5. Performance Evaluation

In this section, we present a comprehensive performance evaluation of the proposed BoF-based positioning approach, which reveals the positioning accuracy. The experimental results of the proposed BoF indoor positioning model are validated through both simulated virtual and real-time testbeds. We choose two simulation scenarios from our previous work [41,42], and a personal testbed was set up consisting of two apartments in a residential building. All approaches are run on MATLABR2018a installed on a Dell laptop equipped with an Intel Core i7 processor and 8 GB RAM. Classification of raw RSS data features is carried out through KNN [39,43], probabilistic [44], SVM [45], DT [46], ensemble learning-based classification model [47], and the discriminant analysis classifier (DAC) [48], and comparisons are made with the proposed BoF-enabled approach. These are the most common machine learning models used in RSS fingerprinting systems [49]. The KNN method estimates labels based on k neighbor samples in the data. SVM separates test data into two categories based on the hyperplane.

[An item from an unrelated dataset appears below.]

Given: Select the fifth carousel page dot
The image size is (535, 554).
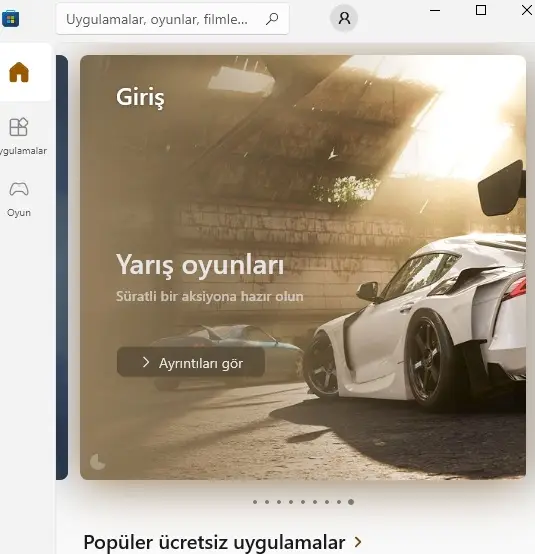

DAC classifies raw RSS data based on Gaussian distribution. The probabilistic model classifies test data based on the likelihood of training data samples. Ensemble learning uses multiple decision tree models and estimates the test sample class based on majority voting. However, the best results are obtained by integrating KNN classification with the proposed BoF feature extraction approach.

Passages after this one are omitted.